Al-Tasbihat al-Arba'a

Good article since 13 May 2018
Priority: b, Quality: a
From wikishia

Al-Tasbīhāt al-Arba'a (Arabic: التَسْبیحات الأرْبَعَة) consists of four dhikrs recited in daily prayers with three or four rak'as as well as certain other dhikrs. The four dhikrs are: "Subḥān Allāh, wa l-ḥamd li-llāh, wa lā ilāh-a illā Allāh, wa Allāh Akbar" (Exalted is Allah, and praise is for Allah, and there is no god except Allah, and God is the greatest).

In daily prayers, al-Tasbihat al-Arba'a is recited in rak'as three and four instead of Sura al-Hamd (Qur'an 1) and another Sura.[1] According to the Fatwas of some Shiite marja's, al-Tasbihat al-Arba'a should be recited three times in rak'as three and four of the prayer, but according to others, it suffices to recite it only one time.[2]

In addition to the daily prayers, al-Tasbihat al-Arba'a should be recited in Ja'far al-Tayyar Prayer after the recitation of the Sura (three hundred times),[3] in the common prayers of the nights of the month of Ramadan (seven times),[4] and in the practices of Jumada II after the common prayer (seventy times).

In the volume ninety of his Bihar al-anwar, al-Allama al-Majlisi has devoted a chapter to the meaning and the virtues of al-Tasbihat al-Arba'a.[5] the recitation of al-Tasbihat al-Arba'a is recommended for closeness to God, preventing catastrophes in this world[6], and the prayers being responded by God[7][8]

Notes

  1. Fāḍilī, Irfān-i Namāz, p. 85.
  2. Banī Hashimī, Tawḍīḥ al-masāʾil-i marājiʿ, vol. 1, p. 552.
  3. Qummi, Dastūr al-ʿamal, p. 267.
  4. Qummi, Mafātīḥ al-jinān, Under the prayers of the nights of the month of Ramadan.
  5. Majlisī, Biḥār al-anwār, vol. 90, p. 166-175.
  6. Imam al-Sadiq (a) said: "one day the Prophet (s) told his companion: if you collect all your clothes and dishes and put on top of each other, will they reach the sky?

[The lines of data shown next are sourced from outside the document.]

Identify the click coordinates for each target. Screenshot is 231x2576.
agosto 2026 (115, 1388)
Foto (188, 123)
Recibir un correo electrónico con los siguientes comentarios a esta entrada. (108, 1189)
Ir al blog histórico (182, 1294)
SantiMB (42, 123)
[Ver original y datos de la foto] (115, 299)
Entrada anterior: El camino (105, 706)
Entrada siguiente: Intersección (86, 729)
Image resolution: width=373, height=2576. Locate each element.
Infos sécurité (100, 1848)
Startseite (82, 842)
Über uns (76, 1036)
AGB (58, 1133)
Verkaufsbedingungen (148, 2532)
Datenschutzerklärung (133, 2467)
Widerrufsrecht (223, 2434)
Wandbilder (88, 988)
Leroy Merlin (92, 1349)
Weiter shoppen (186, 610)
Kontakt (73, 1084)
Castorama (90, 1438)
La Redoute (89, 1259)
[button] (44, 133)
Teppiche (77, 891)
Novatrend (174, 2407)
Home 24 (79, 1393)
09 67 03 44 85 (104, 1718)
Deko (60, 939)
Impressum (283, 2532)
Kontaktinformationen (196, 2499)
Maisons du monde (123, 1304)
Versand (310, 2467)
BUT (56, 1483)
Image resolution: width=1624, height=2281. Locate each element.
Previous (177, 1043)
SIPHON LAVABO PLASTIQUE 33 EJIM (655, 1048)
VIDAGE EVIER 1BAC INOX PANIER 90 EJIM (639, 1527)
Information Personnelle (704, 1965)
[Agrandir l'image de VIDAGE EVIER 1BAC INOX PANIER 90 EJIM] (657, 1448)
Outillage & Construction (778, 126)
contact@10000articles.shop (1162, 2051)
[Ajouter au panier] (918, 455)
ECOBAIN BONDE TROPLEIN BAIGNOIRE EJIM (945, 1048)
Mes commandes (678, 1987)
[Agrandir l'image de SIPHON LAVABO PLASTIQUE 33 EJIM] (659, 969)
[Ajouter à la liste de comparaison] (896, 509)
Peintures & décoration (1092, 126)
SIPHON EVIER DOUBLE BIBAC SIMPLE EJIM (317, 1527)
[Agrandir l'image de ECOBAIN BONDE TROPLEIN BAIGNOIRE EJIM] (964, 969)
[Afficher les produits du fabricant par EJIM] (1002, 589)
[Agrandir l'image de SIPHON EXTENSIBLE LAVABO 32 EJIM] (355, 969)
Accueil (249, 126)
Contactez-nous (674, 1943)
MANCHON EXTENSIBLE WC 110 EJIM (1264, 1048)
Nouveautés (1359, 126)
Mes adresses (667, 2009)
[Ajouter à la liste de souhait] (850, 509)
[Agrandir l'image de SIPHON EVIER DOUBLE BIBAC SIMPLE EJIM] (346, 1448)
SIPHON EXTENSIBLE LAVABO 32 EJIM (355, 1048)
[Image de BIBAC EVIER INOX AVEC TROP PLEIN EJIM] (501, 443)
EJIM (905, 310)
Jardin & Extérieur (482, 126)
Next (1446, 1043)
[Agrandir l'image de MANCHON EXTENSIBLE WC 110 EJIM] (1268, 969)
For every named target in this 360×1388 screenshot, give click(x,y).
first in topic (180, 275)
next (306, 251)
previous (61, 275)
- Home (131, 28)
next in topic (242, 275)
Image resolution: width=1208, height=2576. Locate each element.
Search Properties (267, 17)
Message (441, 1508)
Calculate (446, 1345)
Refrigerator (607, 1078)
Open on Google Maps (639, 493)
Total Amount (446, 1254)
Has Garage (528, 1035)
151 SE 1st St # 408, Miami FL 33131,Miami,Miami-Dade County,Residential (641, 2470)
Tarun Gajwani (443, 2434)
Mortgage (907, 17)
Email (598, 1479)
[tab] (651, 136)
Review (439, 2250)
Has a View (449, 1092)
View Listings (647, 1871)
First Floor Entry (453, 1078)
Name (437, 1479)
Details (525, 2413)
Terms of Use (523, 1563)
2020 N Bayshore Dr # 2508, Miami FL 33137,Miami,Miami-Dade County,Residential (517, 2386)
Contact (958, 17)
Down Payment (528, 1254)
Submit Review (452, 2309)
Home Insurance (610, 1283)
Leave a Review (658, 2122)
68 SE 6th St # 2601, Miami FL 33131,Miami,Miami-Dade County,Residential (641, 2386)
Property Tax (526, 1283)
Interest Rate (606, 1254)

They said: no, O the messenger of God! He said: when you are done with saying your prayer, recite "subhan Allah, wa l-hamd li-llah, wa la ilah illa Allah, wa Allah akbar" thirty times, because these words prevent destructions, drowning, burning, falling in the water well, being eaten by predatory animals, any bad death, and any trouble and catastrophe for the person on that day, and these words are follow-ups.
  7. Imam al-Sadiq (a) said: "if one recites "subhan Allah, wa l-hamd il-llah, wa la ilah illa Allah, wa Allah Akbar" forty times in the follow-ups of his obligatory prayers before on is comfortable seated and then ask God something, God will give him whatever he wants".
  8. Sayyid b. Ṭāwūs, Adab-i Ḥuḍūr, vol. 1, p. 293-294.

References

  • Banī Hāshimī Khomeinī, Sayyid Muḥammad Ḥasan. Tawḍīḥ al-masāʾil-i marājiʿ muṭābiq-i fatawa-yi 13 nafar az marājiʿ muʿaẓam-i taqlīd. Qom: Daftar-i Intishārāt-i Islāmī-yi Jāmiʿa-yi Mudarrisīn, 1385 Sh.
  • Fāḍilī, Qādir. Irfān-i Namāz. Tehran: Nashr-i Faḍīlāt-i ʿIlm, 1388 Sh.
  • Majlisī, Muḥammad Bāqir al-. Biḥār al-anwār al-jāmiʿa li-durar akhbār al-aʾimmat al-aṭhār. Beirut: Dār Iḥyāʾ al-Turath al-ʿArabī, 1403 AH.
  • Qummi, Shaykh ʿAbbas al-. Dastūr al-ʿamal wa murwārīdha-yi dirakhshān (al-Laʾālī al-manthūra) . Edited by Muḥammad Ḥusayn Rabbānī. Qom: Nashr-i ʿAhd, 1381 Sh.
  • Sayyid b. Ṭāwūs, ʿAlī b. Mūsā. Adab-i Ḥuḍūr. Translated by Muḥammad Rūḥī. Qom: Intishārāt-i Anṣārī, 1380 Sh.